From the Vineyard Gazette edition of Dec. 23, 1909:

The “corner store” in Edgartown is the center of attraction for all shoppers just now. Everybody is enthusiastic over their magnificent stock of Christmas goods, the largest, finest and handsomest in this portion of the Western Hemisphere. If you once permit yourself to see their goods you will be sure to leave your money with them.

The usual Christmas services will be held at the Protestant Episcopal Church, William street, north, on Saturday, Christmas Day. The Rev. W.D. Manross expects to officiate in the morning. The other churches in town will celebrate by Sunday School festivals and Christmas trees.

The ladies of the Baptist society will give a Christmas entertainment on the evening of Dec. 23 and 24 in Capawock Hall. The entertainment comprises for the first evening a supper of the old-fashioned dishes, such as baked beans, brown bread, Indian pudding and pies of several kinds. An oyster stew will also be served and cake will be for sale. Not the least attraction of the evening will be an old-fashioned kitchen, where will be represented the employments of the women of the olden time, spinning, carding, knitting, etc. It is said that a wonderful Christmas pie will be cut, the plums in which will be presents for the children. On the second evening there will be a Christmas tree, and all are invited to come and decorate it with presents for their friends, old and young. Admissions fee on each evening is 10 cents.

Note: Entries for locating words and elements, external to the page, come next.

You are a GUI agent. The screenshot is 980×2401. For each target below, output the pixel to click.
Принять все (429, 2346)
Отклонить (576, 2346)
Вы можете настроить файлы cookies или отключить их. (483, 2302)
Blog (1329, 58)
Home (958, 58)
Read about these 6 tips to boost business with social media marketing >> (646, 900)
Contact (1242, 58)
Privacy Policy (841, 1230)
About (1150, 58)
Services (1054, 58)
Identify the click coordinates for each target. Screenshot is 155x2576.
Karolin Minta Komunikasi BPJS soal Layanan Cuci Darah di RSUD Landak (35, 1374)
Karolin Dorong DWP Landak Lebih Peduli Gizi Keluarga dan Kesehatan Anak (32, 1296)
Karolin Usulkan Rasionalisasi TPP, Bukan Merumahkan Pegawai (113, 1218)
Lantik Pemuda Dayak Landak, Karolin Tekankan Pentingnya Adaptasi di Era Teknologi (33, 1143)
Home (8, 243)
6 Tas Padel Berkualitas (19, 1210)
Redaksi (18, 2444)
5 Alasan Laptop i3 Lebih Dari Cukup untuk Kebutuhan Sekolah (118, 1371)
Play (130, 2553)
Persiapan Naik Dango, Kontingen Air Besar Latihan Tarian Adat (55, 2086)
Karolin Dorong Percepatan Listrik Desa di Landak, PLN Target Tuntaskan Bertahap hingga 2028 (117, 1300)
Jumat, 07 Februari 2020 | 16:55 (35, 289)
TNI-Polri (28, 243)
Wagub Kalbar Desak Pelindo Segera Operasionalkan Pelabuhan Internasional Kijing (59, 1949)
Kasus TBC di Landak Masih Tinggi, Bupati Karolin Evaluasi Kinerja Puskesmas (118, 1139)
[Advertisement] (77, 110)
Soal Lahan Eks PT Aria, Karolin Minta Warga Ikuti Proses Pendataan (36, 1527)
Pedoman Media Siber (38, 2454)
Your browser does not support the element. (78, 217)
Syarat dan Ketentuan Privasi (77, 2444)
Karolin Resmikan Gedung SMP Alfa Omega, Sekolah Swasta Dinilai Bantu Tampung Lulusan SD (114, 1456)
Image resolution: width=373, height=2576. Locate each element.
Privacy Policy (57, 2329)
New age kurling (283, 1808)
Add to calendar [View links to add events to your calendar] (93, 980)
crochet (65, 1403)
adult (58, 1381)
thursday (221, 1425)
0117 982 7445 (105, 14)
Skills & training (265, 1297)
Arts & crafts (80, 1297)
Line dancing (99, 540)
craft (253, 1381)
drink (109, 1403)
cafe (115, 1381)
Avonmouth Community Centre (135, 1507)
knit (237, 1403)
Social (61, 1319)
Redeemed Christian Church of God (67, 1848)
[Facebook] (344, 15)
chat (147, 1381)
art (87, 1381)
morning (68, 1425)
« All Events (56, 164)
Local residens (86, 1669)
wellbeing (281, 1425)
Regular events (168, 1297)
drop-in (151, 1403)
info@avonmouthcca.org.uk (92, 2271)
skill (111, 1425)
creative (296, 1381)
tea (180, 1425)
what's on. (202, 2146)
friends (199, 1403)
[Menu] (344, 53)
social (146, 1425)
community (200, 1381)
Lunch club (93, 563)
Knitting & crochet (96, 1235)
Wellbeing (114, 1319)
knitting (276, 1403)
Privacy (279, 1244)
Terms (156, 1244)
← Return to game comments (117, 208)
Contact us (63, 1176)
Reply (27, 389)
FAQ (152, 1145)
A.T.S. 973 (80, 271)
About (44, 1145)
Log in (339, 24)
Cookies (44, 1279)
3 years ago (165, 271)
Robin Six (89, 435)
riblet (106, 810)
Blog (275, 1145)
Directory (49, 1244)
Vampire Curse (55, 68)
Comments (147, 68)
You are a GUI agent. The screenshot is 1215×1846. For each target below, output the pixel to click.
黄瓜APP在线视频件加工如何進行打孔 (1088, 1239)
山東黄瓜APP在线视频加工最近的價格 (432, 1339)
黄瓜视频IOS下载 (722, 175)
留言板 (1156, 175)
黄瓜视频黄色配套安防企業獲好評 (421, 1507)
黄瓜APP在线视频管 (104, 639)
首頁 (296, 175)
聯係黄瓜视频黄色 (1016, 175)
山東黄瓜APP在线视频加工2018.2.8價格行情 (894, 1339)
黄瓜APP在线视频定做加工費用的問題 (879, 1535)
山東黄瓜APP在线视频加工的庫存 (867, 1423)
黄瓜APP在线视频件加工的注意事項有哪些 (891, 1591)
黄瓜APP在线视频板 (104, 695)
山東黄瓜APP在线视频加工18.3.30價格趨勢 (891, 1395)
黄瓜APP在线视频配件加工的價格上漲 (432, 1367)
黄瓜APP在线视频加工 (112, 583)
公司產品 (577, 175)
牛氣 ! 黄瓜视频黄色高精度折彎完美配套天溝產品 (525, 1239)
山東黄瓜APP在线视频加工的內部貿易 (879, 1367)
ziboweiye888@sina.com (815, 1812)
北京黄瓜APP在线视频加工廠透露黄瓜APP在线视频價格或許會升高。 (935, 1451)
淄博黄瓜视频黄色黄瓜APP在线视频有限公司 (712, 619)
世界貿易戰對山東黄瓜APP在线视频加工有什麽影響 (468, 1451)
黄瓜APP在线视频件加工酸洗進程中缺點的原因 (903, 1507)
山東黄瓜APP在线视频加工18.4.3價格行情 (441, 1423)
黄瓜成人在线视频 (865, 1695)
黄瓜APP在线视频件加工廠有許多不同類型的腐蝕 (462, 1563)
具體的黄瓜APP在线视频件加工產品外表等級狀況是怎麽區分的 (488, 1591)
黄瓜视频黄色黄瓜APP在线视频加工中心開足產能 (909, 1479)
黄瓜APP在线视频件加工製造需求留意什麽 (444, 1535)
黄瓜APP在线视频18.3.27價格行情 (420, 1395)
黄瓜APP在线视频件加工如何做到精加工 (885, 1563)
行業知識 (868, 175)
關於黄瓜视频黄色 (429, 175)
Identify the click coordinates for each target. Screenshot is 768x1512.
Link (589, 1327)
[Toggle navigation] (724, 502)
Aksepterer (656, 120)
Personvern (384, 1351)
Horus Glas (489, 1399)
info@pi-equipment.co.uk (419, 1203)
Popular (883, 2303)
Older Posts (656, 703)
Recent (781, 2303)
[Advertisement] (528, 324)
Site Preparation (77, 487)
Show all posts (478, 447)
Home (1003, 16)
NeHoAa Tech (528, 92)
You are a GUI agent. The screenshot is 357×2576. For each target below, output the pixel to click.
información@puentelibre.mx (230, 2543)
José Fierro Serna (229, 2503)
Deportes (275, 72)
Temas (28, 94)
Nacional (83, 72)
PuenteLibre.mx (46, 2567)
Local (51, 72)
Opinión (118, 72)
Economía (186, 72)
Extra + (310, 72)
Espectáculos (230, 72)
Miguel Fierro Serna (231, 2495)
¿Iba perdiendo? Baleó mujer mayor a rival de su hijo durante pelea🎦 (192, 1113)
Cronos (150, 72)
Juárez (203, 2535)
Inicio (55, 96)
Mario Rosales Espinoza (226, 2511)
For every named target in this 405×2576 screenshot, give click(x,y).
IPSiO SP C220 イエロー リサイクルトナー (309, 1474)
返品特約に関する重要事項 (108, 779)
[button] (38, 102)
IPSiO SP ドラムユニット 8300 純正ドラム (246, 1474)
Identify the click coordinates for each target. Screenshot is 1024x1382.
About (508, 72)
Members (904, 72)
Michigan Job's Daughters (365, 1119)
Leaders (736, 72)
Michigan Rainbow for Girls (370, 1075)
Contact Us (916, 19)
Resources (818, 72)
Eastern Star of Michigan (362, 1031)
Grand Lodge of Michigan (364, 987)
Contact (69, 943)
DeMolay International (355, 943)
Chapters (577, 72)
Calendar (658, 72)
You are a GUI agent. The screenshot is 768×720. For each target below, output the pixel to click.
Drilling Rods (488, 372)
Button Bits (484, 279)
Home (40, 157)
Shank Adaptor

Everybody that has or ever had or hopes to have any interest in the Lambert’s Cove M.E. Church is specially invited to be present at the Christmas tree exercises on Saturday, Dec. 24 at 7 o’clock. There will be something on the tree for you all. Limber up a little, my brother, in these Christmas days and come and enjoy an hour with the child-ren. And don’t forget the Christmas concert on Sunday evening. You will regret it all through the year, especially when people all tell what a grand concert they had at Lambert’s Cove. You will be perfectly welcome and all the attention will be paid you which you deem necessary.

Some earnest holiday don’ts:

Don’t think that you are too poor to keep Christmas. You can’t be so poor as all that.

Don’t spend so much on Christmas that you can’t get even with the butcher and grocer until March.

Don’t give presents that are a pleasure for 10 minutes and a burden and a worry for 10 years.

Don’t try to find the price marks on the gifts you receive. If the gifts are worth having, they mean something above dollars and cents.

Don’t check off each gift you receive against each present that you gave and calculate whether you made or lost. Christmas is not the time to be any smaller or meaner than you can help.

Don’t oppress children who are satiated to sadness with toys already by giving them more. There are other ways of making them happy, or if there are not, it is because they are spoiled with many pleasures and are the most pitiful beings alive. In that case, let them try doing something for poor children, who are blessed in powers of enjoyment, and see if the capacity won’t prove catching.

Don’t let the little ones into the secret that Santa Claus is an imposter. Let them figure out for themselves how a fat man with a big pack can get into the parlor grate through the chimney of a modern house heated by steam. Imagination is a quality desirous to cultivate.

Don’t set your own happiness up as the chief thing to be looked out for at Christmas time. Try to make other people happy and forget yourself, then you will be surprised to see how really happy you are.